Firstly, you will need to check you have had Location History enabled and that there's some history for this script to look at. The quickest way to do this is to check your Google Maps Timeline and verify that Google has been intently tracking you, much as a deranged hunter would track a boomslang1 across the Africa veldt.
You'll also need to get yourself a Google Maps Static API key so you'll need to know how to navigate Google's Developer Console.
You'll also need to know a little Python2 and a little git3, and be able to download your Google Location History from Google Takeout, Google's truly excellent data exfiltration service.
Fair.
Start an export of your Google Takeout including your Location History. This can take a while, depending on how much rich, warm data Google has siphoned from you, Lugosi-style, over the years.
You'll then need to clone this repo (the one you're looking at right now) and put your unzipped takeout data inside a directory named takeout
. The takeout folder should be something like streetview-collision-detector/takeout/Location History/Semantic Location History/
, inside of which will be subfolders for each year of your location history, with rich, meaty JSON files inside these.
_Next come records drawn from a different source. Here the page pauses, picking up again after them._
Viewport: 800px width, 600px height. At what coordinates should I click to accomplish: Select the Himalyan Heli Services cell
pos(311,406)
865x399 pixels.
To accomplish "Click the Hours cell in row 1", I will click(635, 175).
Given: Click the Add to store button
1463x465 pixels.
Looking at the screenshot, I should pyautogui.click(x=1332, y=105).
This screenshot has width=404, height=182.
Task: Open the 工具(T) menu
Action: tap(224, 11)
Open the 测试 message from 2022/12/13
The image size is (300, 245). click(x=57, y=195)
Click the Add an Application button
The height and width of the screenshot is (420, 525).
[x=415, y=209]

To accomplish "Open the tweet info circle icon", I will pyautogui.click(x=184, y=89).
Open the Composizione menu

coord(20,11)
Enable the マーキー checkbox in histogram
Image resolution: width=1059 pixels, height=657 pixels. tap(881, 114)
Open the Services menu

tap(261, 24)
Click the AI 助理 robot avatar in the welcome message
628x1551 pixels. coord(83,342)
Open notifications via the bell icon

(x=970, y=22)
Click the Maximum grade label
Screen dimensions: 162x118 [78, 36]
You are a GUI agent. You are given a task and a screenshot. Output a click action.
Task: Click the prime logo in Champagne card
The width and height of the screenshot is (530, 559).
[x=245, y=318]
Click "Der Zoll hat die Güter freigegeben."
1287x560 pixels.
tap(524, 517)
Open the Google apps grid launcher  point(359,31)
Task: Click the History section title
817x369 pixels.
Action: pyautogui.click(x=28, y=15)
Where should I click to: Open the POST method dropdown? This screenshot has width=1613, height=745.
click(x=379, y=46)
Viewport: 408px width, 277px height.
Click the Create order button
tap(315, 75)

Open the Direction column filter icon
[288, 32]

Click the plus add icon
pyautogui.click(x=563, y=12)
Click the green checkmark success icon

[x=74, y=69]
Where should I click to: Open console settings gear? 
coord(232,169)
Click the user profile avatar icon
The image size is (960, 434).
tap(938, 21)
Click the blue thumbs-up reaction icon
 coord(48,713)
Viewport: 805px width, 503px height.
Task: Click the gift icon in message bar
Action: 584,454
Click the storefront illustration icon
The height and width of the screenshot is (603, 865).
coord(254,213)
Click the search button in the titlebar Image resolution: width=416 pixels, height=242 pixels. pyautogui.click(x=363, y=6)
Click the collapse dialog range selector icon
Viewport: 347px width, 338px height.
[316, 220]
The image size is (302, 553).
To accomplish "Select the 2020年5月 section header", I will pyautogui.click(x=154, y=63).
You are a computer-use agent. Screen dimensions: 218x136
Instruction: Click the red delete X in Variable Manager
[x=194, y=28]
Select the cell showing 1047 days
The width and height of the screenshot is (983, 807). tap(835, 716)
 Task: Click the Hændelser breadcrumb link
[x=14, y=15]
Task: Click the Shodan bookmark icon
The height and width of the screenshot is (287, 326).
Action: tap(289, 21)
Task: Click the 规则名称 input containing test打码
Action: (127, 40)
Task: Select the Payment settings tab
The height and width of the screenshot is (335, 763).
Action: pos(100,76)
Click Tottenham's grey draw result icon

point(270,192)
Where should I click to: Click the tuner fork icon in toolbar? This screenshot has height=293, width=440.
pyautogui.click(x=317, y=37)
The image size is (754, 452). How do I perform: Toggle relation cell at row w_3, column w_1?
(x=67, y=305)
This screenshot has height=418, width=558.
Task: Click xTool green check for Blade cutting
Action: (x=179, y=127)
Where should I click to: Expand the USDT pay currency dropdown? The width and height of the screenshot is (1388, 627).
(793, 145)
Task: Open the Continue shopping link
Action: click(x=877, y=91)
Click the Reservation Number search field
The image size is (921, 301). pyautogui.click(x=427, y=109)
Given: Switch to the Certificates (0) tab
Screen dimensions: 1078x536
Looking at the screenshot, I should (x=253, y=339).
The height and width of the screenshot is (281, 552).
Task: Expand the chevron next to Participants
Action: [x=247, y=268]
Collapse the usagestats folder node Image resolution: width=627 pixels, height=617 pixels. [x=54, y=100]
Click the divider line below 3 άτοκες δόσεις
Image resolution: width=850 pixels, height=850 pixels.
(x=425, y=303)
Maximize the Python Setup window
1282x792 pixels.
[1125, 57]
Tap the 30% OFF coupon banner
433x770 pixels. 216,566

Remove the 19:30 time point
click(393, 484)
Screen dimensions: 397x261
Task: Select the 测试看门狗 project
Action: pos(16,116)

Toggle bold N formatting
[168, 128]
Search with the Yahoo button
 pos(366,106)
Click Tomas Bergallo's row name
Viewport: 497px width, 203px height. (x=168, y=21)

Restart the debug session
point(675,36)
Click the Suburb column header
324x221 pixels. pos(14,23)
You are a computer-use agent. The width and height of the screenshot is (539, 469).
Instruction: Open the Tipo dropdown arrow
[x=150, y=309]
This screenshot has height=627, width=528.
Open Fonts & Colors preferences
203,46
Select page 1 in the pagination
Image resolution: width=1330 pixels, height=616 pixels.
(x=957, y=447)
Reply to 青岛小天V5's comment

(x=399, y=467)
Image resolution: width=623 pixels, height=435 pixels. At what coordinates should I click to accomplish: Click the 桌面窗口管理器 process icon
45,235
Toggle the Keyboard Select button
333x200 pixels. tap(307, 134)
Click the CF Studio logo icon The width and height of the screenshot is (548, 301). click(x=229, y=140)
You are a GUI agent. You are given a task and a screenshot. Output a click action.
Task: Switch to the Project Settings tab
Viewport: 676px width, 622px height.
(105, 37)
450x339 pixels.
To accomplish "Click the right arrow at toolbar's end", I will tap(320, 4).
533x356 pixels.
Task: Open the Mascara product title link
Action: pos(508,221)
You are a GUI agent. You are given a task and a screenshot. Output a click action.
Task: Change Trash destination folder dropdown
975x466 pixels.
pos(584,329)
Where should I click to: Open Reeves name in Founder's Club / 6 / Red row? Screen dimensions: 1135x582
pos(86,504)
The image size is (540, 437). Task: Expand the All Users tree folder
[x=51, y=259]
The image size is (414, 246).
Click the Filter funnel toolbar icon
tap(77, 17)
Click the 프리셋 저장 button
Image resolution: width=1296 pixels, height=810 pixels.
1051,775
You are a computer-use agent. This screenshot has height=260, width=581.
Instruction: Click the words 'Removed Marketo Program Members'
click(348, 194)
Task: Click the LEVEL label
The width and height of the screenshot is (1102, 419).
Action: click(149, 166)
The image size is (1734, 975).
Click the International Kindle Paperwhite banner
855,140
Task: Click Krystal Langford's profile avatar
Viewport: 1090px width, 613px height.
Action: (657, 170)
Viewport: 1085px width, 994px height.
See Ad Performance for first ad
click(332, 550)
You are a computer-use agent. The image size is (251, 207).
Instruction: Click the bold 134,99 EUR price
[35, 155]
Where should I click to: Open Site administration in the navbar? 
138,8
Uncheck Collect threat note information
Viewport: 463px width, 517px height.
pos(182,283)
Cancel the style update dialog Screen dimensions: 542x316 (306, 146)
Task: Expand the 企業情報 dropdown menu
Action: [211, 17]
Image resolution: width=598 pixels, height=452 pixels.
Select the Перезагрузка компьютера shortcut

Once this is set up, you'll need to export the Google Maps Static API key you've obtained as an environmental variable.
export GMAPS_STATIC_API_KEY={your key here}
All this done, you should be good to go. Running main.py
will start the process.
A few.
Google's Takeout folder structure seems to have changed over time and could well change again. Double check your folder structure matches what's expected.
This only checks against what Google considers the 'place' you were visiting, not its surrounding area, so you could miss out on potential hits.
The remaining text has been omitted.